**What the task requires:**
Below are some records. Return exactly the lines from the one containing "You are a computer-use agent. This" through the one containing "Given: Click the GIT wizard banner icon", both included, and only those.

(Stored data)
----

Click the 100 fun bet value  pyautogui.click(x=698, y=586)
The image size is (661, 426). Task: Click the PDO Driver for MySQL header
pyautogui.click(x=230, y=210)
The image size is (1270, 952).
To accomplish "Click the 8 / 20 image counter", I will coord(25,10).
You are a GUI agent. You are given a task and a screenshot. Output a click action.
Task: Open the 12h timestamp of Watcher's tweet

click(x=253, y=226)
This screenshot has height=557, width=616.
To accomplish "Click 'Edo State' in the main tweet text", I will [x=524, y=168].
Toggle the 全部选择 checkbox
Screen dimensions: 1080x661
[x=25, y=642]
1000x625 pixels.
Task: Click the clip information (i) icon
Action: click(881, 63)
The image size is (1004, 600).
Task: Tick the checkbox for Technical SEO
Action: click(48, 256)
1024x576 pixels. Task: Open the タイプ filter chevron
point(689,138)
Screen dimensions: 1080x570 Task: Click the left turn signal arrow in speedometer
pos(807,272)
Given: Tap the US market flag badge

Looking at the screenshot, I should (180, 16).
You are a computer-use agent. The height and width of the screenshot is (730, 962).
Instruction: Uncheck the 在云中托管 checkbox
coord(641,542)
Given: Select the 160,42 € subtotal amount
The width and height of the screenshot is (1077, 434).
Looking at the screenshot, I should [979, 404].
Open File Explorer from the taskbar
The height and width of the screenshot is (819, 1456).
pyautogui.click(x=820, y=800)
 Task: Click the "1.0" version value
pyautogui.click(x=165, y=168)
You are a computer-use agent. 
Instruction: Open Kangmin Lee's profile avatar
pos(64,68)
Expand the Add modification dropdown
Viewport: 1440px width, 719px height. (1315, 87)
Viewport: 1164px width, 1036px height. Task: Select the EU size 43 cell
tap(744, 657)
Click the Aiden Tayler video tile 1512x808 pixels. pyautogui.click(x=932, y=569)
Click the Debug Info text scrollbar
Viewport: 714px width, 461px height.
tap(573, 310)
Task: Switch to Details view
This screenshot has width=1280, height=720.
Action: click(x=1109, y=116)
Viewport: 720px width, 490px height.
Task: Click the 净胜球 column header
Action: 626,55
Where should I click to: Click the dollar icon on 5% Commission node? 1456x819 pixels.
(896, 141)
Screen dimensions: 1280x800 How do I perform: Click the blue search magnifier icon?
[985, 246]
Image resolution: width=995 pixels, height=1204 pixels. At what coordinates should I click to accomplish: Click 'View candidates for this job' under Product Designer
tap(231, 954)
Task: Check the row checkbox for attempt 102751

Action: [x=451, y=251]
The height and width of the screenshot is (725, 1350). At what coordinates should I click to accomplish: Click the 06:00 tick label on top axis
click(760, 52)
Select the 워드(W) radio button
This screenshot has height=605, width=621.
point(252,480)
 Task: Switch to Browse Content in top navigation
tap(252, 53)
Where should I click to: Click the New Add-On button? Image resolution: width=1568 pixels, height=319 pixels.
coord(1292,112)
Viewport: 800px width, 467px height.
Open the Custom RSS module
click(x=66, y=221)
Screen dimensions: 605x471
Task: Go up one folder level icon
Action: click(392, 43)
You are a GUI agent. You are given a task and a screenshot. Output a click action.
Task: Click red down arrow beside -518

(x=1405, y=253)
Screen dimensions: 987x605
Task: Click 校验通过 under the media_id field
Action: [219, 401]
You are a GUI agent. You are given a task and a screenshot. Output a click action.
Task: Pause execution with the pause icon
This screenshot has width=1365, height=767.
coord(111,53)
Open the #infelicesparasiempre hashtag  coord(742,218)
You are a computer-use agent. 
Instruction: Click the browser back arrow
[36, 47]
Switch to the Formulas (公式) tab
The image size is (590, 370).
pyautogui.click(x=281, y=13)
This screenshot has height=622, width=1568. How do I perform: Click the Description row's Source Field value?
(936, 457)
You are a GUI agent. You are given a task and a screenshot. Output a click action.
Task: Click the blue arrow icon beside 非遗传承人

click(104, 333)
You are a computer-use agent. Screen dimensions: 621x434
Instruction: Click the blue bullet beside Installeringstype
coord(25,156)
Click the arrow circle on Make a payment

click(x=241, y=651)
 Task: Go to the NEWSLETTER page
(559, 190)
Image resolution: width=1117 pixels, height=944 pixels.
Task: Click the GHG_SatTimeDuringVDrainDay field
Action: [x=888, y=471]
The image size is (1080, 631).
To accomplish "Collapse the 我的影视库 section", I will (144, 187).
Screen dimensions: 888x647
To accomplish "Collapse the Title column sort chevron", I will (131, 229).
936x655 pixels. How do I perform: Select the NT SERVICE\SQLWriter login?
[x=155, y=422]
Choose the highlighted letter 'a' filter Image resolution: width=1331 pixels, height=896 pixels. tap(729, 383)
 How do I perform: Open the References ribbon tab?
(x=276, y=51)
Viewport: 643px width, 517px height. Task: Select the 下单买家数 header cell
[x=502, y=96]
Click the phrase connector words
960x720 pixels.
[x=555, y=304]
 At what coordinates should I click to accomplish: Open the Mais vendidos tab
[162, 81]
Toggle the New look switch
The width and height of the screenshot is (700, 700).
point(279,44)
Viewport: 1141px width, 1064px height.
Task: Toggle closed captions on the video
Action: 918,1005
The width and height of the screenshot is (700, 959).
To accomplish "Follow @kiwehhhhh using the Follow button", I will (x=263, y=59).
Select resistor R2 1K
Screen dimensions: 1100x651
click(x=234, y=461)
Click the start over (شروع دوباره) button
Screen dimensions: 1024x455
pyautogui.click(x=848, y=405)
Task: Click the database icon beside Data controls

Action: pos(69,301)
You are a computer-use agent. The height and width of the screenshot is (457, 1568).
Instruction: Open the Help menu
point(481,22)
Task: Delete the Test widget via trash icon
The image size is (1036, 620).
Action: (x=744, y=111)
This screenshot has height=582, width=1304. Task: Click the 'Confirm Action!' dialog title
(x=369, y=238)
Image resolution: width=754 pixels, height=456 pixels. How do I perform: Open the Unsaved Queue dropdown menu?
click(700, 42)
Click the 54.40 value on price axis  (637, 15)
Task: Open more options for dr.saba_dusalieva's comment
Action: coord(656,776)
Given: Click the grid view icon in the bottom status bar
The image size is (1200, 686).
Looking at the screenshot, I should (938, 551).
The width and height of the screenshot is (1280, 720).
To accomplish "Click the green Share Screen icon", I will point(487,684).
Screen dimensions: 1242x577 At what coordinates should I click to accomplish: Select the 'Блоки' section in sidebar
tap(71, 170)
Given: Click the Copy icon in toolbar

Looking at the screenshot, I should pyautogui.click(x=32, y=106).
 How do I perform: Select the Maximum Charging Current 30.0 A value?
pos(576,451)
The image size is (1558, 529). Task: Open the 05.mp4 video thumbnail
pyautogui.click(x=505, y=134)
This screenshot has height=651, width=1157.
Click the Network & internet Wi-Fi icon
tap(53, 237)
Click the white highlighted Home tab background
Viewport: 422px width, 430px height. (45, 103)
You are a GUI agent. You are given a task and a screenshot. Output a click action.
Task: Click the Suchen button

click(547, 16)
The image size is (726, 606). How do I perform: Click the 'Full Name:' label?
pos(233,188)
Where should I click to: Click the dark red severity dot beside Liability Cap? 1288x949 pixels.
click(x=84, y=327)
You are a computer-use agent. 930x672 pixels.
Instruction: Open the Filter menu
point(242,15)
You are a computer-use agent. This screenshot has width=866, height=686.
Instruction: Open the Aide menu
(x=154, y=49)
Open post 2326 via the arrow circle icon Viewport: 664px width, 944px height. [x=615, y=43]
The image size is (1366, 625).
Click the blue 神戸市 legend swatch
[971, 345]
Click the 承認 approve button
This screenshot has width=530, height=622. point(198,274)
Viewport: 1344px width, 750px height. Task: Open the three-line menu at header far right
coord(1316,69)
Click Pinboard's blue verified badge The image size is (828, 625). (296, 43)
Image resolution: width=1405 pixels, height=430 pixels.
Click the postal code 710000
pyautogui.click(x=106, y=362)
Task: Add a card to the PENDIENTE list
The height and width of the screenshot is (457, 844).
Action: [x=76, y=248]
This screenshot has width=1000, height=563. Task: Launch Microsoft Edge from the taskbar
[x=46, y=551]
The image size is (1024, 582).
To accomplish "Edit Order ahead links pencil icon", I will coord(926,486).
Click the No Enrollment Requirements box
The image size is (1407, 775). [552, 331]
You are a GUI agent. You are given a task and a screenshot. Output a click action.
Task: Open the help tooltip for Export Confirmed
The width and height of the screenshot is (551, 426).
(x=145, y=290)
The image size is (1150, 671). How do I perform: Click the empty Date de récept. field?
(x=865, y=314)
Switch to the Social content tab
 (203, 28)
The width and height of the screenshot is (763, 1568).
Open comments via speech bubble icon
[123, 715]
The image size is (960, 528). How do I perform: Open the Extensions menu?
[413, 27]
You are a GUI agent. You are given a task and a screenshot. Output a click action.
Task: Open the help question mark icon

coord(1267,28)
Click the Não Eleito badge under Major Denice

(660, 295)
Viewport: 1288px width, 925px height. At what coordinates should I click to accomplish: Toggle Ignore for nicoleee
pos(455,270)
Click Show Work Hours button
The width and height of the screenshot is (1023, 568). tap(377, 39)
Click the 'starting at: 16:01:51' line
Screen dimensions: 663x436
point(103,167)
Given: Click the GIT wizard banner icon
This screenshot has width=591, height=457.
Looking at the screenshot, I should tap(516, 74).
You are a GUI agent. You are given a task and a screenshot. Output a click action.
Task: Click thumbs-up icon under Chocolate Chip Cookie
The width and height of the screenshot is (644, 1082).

----

**Solved exercise:**
You are a computer-use agent. This screenshot has width=866, height=686.
Instruction: Open the Aide menu
(x=154, y=49)
Open post 2326 via the arrow circle icon Viewport: 664px width, 944px height. [x=615, y=43]
The image size is (1366, 625).
Click the blue 神戸市 legend swatch
[971, 345]
Click the 承認 approve button
This screenshot has width=530, height=622. point(198,274)
Viewport: 1344px width, 750px height. Task: Open the three-line menu at header far right
coord(1316,69)
Click Pinboard's blue verified badge The image size is (828, 625). (296, 43)
Image resolution: width=1405 pixels, height=430 pixels.
Click the postal code 710000
pyautogui.click(x=106, y=362)
Task: Add a card to the PENDIENTE list
The height and width of the screenshot is (457, 844).
Action: [x=76, y=248]
This screenshot has width=1000, height=563. Task: Launch Microsoft Edge from the taskbar
[x=46, y=551]
The image size is (1024, 582).
To accomplish "Edit Order ahead links pencil icon", I will coord(926,486).
Click the No Enrollment Requirements box
The image size is (1407, 775). [552, 331]
You are a GUI agent. You are given a task and a screenshot. Output a click action.
Task: Open the help tooltip for Export Confirmed
The width and height of the screenshot is (551, 426).
(x=145, y=290)
The image size is (1150, 671). How do I perform: Click the empty Date de récept. field?
(x=865, y=314)
Switch to the Social content tab
 (203, 28)
The width and height of the screenshot is (763, 1568).
Open comments via speech bubble icon
[123, 715]
The image size is (960, 528). How do I perform: Open the Extensions menu?
[413, 27]
You are a GUI agent. You are given a task and a screenshot. Output a click action.
Task: Open the help question mark icon

coord(1267,28)
Click the Não Eleito badge under Major Denice

(660, 295)
Viewport: 1288px width, 925px height. At what coordinates should I click to accomplish: Toggle Ignore for nicoleee
pos(455,270)
Click Show Work Hours button
The width and height of the screenshot is (1023, 568). tap(377, 39)
Click the 'starting at: 16:01:51' line
Screen dimensions: 663x436
point(103,167)
Given: Click the GIT wizard banner icon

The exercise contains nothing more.